I’m not writing this to get a bunch of folks to say “Thank you for your service.” I appreciate that, but it really isn’t necessary. I’m only writing this because I haven’t really written much about how military separations are, at least from my standpoint. After so many of them, I’ve grown somewhat skilled to throwing on the emotional “armor,” I work on being strong for our children and for Jill so she can focus on what she’s doing over there, not having to worry about what’s going on back here, and I just don’t talk a lot about it. Even when people ask, I don’t mention a lot.
When I say “extended” separation, that just means more than a few months. I’ve deployed to Iraq twice, Afghanistan once and served a tour in Korea. Jill has deployed to Israel, served one tour in Korea and is away now.
We also have two children. While I never take her for granted whenever I’m away and what she does back here for them, I think I do take for granted my role in all this. I’m always thanking her for this and that, but when she thanks me, I’m quick to say, “Don’t thank me. It’s what I’m supposed to be doing.” I don’t know why it’s tough for me to accept thanks, even for what I feel is my job, but I’m starting to understand that it’s okay for me to do so.
My wife I will have been married for 18 years in July. We are best friends. And no, that is sadly not a given with married couples. Speaking of the Army, we both know so many senior-ranking soldiers who have been married for long periods of time who seem to not want to spend much time together. My fellow service members, those of you with some time in could probably relate to that as well. These are the ones who seem to want to stay at work abnormally late and often unnecessarily.
As for the separations, well, there’s not really a lot to tell. Of course, they’re hard on all those involved. Contrary to what some would think (mainly women, as they’ve not hesitated to tell me whenever my wife has left like this), I don’t just spontaneously combust having to take care of the children while she’s away. No, the laundry won’t sit for nine months and we won’t be having pizza every single night.
Mac and cheese…maybe.
But seriously, I would say that the toughest parts, at least for me, are probably at the beginning and closer to the middle. I say those, because in the beginning, of course, she just left, so that’s when the kids and I spend the most time and energy adjusting to her being gone. I say closer to the middle also, because that is the combination of BOTH when she has been gone for the longest AND when there is the most time before she is back, if that makes sense. Again, it’s the combination of the two. Of course, six months into a nine-month deployment means she’s been away longer than that midpoint, but there’s also less time before she’s back. Sort of how Wednesday morning feels on a full work week compared to Thursday.
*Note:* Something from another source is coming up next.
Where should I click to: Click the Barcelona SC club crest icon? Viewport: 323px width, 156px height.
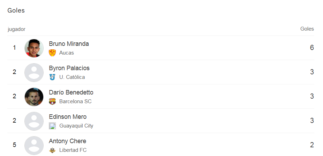(52, 101)
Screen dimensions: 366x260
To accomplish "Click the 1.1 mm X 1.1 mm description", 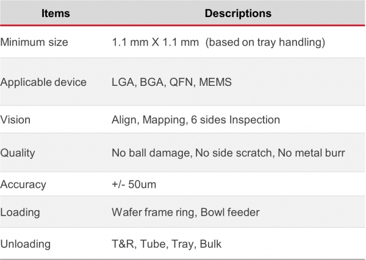I will (155, 42).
We’ve had many smaller separations in there as well. I’ve honestly lost count of those. A week here, few weeks there, maybe a month or two. After the long ones, they seem pretty…”easy,” if there is such a thing.
When my wife and I first got married, the first few times I left home for whatever reason, I developed a mantra that goes like this: “We can’t talk about me coming back until I leave. The sooner I leave, the sooner I get back.” This basically just came from the fact that whenever I left (it was me the most often at first), beforehand, we would talk so much about what all we would do once I returned and the plans and trips we would take, but then feel down because after all, I hadn’t left yet. Also, we eventually realized that time moved on rather quickly once either of us left and were gone for a little bit. Once a routine was established (and this could be on either end), then things seemed to move along much smoother.
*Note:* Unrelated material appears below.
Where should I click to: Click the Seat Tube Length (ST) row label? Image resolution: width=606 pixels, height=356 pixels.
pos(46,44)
Emotionally, of course I miss my wife very much. We don’t spend a lot of time apart when we’re both here if the Army doesn’t say we have to. We don’t have friends that we leave each other to hang out with or anything like that. So when we’re practically joined at the hip like that, separations can be a little tougher.
One question we often get is, “When will you both be done?” The good thing is that I could submit my retirement any day now, even though I probably won’t be doing so any time soon. I said above that my wife has a total of 22 years in, but as far as active duty time is concerned (which counts most toward retirement), she is a couple of years short of 20. While I will obviously remain in past 20, when she decides that she is ready to do so, I will likely do it with her.
Military life is something that we’ve gotten very used to, as tough as it remains to be each time. I don’t believe it ever gets “easier,” but we just become more efficient and handling it.